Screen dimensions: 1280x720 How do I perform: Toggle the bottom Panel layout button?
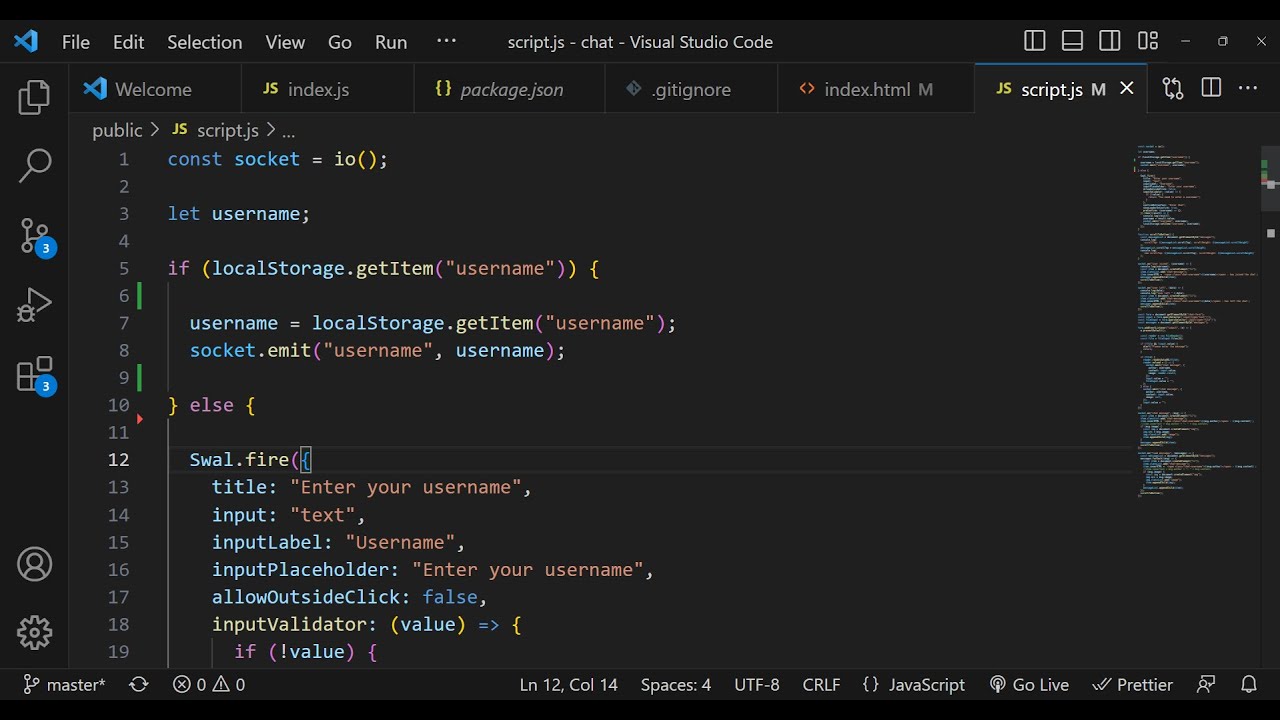click(x=1072, y=41)
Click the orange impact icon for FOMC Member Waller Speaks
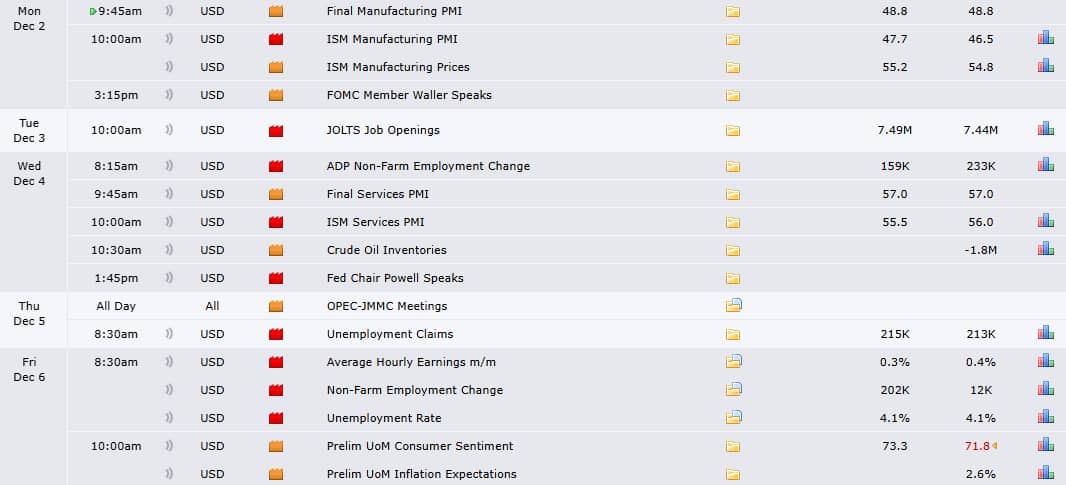1066x485 pixels. [x=277, y=95]
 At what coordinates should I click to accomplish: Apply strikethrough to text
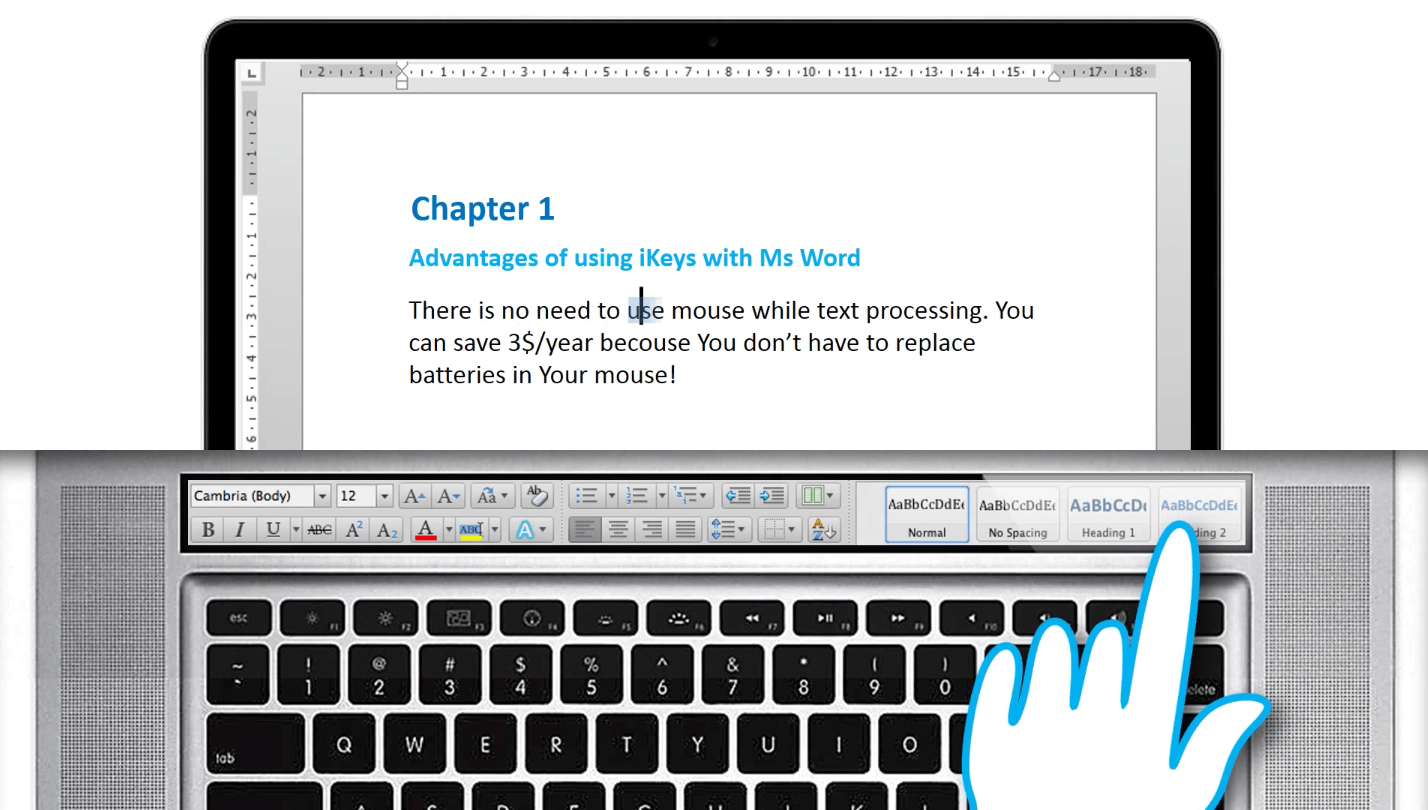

= = = =

Task brief:
Please write out every entry above word for word, without the pictures.

Exercise result:
Screen dimensions: 1280x720 How do I perform: Toggle the bottom Panel layout button?
click(x=1072, y=41)
Click the orange impact icon for FOMC Member Waller Speaks
1066x485 pixels. [x=277, y=95]
 At what coordinates should I click to accomplish: Apply strikethrough to text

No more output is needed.